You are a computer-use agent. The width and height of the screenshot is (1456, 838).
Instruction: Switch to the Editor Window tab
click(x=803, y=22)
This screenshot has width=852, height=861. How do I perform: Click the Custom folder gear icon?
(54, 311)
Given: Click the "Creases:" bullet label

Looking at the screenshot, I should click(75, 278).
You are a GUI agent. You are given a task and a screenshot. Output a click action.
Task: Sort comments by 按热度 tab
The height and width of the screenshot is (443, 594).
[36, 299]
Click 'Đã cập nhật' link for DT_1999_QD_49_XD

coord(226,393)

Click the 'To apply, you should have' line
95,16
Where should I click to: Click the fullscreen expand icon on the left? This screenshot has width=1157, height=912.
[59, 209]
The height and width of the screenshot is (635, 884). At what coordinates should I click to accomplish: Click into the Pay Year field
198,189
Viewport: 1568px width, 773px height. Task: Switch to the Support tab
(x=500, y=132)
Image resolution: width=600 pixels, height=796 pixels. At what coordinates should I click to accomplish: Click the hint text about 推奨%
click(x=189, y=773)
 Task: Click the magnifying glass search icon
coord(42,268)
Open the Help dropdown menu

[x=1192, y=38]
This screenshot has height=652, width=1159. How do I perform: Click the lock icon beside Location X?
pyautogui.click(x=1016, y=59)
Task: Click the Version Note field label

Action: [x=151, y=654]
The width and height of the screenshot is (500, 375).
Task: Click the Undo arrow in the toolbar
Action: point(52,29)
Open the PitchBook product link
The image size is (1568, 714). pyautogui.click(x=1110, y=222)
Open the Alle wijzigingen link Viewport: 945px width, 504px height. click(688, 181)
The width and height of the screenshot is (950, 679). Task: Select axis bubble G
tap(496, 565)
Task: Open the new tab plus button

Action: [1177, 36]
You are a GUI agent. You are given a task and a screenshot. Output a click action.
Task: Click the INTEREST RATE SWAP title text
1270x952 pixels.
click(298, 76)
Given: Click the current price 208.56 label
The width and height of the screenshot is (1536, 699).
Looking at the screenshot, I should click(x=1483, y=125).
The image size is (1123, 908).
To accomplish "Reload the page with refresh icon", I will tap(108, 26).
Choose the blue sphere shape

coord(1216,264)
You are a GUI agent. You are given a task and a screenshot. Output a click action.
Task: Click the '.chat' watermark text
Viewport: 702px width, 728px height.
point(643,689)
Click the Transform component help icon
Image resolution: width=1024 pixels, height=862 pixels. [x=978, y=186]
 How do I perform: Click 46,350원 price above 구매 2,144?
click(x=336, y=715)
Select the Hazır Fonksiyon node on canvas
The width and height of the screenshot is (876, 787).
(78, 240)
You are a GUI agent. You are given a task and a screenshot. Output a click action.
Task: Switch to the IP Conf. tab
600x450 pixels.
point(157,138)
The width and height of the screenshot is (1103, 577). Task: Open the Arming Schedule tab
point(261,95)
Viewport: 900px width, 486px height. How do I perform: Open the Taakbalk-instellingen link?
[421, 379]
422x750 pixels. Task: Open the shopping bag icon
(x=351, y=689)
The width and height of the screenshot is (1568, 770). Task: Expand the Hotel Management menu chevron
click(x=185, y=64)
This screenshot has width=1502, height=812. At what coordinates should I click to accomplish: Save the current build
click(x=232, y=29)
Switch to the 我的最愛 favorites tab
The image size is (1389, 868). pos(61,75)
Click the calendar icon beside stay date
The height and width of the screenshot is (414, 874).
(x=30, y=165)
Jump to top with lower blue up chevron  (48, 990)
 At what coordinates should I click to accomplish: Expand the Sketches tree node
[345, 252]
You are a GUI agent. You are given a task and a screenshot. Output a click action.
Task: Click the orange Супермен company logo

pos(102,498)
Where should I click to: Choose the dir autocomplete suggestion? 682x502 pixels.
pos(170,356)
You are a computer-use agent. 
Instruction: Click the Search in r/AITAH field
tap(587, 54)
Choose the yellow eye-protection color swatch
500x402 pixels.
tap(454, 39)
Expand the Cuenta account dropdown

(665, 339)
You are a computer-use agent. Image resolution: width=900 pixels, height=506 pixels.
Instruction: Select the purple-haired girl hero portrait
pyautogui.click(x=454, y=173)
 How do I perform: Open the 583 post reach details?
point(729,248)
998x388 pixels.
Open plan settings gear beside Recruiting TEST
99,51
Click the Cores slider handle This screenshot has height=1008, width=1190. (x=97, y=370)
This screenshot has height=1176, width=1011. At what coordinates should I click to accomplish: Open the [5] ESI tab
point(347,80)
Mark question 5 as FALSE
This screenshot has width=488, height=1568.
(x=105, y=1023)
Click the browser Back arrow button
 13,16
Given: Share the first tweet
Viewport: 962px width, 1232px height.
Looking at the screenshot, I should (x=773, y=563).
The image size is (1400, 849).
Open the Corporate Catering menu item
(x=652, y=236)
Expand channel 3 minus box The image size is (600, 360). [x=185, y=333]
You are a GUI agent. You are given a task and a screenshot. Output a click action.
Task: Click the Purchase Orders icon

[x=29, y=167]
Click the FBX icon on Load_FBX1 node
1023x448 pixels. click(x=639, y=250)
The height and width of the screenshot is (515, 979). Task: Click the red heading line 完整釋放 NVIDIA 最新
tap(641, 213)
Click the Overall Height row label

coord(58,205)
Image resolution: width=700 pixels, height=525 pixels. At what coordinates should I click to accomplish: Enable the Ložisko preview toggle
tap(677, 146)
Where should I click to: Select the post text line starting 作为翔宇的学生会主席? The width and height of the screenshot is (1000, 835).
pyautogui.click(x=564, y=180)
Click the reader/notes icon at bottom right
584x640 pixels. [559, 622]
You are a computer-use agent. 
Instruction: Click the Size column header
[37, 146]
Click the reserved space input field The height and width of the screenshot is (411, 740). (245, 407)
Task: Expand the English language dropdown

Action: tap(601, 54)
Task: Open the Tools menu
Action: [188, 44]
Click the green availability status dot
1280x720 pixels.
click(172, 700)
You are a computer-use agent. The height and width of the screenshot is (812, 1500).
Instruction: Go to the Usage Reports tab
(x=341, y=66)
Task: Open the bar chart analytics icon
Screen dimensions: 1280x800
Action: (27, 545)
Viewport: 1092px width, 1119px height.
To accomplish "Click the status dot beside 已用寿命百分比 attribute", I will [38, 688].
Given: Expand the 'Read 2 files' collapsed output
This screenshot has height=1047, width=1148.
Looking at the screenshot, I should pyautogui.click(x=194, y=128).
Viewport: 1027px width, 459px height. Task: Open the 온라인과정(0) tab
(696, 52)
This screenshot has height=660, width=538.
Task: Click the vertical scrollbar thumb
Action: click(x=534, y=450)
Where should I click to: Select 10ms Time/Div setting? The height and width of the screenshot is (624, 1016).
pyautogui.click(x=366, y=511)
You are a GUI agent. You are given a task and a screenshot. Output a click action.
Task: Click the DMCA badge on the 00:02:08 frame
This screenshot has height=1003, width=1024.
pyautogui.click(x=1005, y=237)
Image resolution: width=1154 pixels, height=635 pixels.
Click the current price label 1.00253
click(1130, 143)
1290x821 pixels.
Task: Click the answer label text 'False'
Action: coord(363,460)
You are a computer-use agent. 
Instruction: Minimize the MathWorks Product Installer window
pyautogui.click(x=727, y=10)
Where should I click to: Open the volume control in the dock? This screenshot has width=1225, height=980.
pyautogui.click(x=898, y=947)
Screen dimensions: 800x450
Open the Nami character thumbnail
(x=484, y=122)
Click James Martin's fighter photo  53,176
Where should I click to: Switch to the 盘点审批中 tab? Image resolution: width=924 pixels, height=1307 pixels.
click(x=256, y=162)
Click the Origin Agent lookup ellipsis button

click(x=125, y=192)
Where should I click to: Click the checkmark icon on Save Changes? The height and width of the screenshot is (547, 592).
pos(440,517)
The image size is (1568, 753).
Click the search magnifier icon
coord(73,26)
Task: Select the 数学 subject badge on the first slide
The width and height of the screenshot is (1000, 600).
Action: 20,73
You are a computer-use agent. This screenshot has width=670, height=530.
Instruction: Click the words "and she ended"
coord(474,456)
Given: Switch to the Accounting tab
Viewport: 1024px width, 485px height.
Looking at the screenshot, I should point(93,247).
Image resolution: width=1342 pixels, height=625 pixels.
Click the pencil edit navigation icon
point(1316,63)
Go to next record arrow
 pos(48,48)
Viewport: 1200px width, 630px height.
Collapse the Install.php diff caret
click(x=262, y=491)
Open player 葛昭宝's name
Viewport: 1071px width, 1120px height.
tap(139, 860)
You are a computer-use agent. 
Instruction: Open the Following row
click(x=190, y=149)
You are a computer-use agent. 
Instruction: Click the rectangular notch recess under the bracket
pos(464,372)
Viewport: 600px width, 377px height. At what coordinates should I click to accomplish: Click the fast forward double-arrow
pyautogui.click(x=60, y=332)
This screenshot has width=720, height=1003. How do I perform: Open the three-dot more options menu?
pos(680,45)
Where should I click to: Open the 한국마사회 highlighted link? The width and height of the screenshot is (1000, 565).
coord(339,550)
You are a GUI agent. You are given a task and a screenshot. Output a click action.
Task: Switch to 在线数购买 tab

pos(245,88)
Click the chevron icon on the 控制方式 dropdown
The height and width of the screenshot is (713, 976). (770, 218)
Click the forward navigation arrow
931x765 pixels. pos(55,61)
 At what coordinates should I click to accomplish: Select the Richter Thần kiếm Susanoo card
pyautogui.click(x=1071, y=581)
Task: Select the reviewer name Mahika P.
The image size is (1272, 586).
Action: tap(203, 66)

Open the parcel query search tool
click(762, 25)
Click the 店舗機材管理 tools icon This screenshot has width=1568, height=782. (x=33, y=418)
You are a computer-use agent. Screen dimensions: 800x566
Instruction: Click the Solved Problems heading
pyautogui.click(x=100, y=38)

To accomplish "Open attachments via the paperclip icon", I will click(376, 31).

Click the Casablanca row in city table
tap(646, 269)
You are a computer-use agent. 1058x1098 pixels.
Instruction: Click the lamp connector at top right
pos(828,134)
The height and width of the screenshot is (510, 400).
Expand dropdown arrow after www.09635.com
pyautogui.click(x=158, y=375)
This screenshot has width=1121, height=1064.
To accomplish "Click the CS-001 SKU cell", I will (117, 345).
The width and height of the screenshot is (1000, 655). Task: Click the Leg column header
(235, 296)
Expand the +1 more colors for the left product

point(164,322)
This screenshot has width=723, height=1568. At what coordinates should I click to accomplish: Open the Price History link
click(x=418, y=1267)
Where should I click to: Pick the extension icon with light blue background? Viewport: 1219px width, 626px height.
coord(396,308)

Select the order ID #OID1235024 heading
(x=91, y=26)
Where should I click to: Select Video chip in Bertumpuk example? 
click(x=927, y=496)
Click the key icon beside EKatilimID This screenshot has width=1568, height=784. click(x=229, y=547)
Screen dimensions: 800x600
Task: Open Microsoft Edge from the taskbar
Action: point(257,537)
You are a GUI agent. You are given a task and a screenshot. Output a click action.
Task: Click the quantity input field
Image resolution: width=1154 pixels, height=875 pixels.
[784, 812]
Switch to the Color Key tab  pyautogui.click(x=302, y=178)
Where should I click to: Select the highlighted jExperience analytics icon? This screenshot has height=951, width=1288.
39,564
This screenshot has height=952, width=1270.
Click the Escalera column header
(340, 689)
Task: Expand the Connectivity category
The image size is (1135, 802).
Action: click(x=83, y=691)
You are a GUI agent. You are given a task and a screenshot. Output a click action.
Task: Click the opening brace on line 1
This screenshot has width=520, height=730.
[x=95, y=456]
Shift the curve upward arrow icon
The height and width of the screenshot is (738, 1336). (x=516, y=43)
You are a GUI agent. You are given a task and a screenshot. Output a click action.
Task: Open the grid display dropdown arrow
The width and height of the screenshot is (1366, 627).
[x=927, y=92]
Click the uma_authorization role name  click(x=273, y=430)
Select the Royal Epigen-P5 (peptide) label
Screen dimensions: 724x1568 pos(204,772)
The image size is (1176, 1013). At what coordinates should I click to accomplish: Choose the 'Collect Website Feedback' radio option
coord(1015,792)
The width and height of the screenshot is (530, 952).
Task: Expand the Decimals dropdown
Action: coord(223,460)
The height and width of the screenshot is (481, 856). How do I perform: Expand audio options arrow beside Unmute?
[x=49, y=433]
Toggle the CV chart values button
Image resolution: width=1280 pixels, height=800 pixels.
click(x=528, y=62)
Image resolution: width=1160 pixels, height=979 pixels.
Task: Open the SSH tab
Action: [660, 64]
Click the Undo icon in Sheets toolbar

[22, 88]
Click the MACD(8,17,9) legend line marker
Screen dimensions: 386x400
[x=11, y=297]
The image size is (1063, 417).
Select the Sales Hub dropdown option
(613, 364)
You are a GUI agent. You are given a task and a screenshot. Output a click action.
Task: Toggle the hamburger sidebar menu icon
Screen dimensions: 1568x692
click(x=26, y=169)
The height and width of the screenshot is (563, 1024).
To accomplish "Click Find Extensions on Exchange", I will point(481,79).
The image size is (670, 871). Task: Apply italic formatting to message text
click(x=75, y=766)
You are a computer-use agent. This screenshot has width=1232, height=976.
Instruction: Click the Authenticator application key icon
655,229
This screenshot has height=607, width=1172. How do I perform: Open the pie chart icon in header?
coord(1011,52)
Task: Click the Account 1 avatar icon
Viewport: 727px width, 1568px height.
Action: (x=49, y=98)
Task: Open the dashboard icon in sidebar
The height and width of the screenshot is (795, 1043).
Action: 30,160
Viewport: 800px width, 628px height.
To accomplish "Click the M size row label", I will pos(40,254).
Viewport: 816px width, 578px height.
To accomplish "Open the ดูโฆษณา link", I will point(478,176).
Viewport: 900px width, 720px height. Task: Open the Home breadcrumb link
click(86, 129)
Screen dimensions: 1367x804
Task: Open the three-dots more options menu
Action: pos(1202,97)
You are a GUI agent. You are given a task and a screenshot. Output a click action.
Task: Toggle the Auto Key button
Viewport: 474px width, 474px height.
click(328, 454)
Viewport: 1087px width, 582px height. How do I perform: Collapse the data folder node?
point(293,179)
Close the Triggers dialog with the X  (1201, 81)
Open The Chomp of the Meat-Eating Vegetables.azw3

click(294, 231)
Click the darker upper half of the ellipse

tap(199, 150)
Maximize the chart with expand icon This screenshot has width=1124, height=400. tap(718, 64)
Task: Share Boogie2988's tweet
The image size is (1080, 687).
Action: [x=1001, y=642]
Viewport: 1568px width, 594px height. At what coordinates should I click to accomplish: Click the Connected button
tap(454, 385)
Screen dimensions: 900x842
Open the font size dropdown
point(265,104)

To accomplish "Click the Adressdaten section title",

#### [ABOUT THIS TASK]
Bring together each line above where the string "input" turns up.

#### [ANSWER SECTION]
Click the reserved space input field The height and width of the screenshot is (411, 740). (245, 407)
Task: Click the quantity input field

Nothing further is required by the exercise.